Written tasks:
1. Name the earlier films that the Live By Night review says Ben Affleck directed.
2. Extend the Live By Night review with a few more sentences, starting after its final sentence.

Excerpt:

____

Live By Night: DVD Review


For Ben Affleck's latest directorial outing after Gone Baby Gone, The Town and Argo, he heads to Boston and gangster land for an adaptation of a 2012 Dennis Lehane novel.

Affleck is small time two-bit robber Joe Coughlin, who finds himself in the middle of a mob war between the Irish and the Italians after the end of World War I. Having survived the Somme, Coughlin's got no desire to become another soldier in another fight, but finds himself slap bang in the middle of a war when he attracts the wrong sort of attention of Irish mob boss Albert White (Glenister, in an almost unrecognisable role.)

Escaping barely with his life, Coughlin relocates to Florida and allies himself with the Italian mob with the aim of getting back at White. Sent to the hotter climes and to run the rum business as well as advance the Italian mob's desires, Coughlin finds himself in the middle of another fight when the KKK comes calling and Prohibition continues to bite.
Despite all the elements being in place for a reasonably strong crime caper, Affleck's Live By Night fails to find any hint of life or energy to keep you engaged.
It's a problem from the muted start; and despite the attention to the period detail and some truly effective crime scenes, Affleck fails to hit any of the emotional highs that are necessary.

____

Provided data:
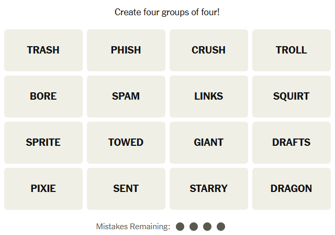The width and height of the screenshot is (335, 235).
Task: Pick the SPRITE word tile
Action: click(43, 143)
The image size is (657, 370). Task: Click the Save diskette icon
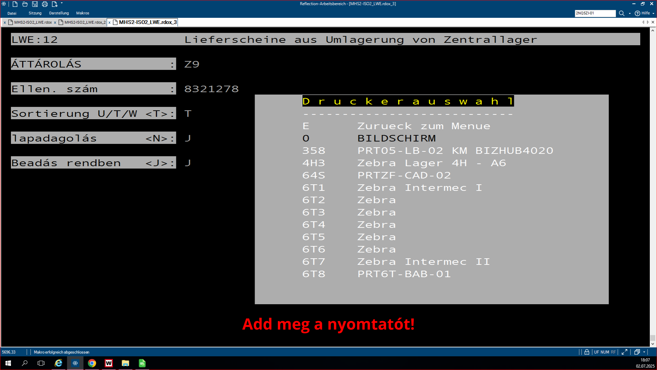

____

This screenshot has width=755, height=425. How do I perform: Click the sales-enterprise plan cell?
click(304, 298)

____

The replies:
1. Gone Baby Gone, The Town, Argo

2.
With a strong cast (Messina particularly impresses as Coughlin's Florida right hand man and Cooper's stoic work as the conflicted yet practical Sheriff) and the hint of a good story, nothing quite gels as it should. It's a shame as the premise is there - when was the last time you saw a gangster film in the Florida coast? But Affleck's character lacks any of the bite of a gangster or a man out for revenge - most of the film his expressionless and emotionless face merely spouts words and phrases; there's no heart and no fire in a moment of it, and the malaise is contagious.

It doesn't really help that Coughlin's so inherently a good guy (as witnessed by his continual wearing of white suits) when a bad guy's touch would have added more to the film.

Under-sketched characters don't add much either- Saldana's presented as a matriarch of the Rum industry in Florida and fades when her presence comes into Coughlin's shadow; and Miller's one-note turn at the start gives little edge either.


To be fair, it can't all be laid at Affleck's door; his eye brings a sutiably taut (if murky) final shoot-out and there are some truly wonderful vistas caught on camera.

But without the fire in the cinematic and narrative belly, Live By Night is left to flounder and wither on the vine. And that's a rum deal for all of us.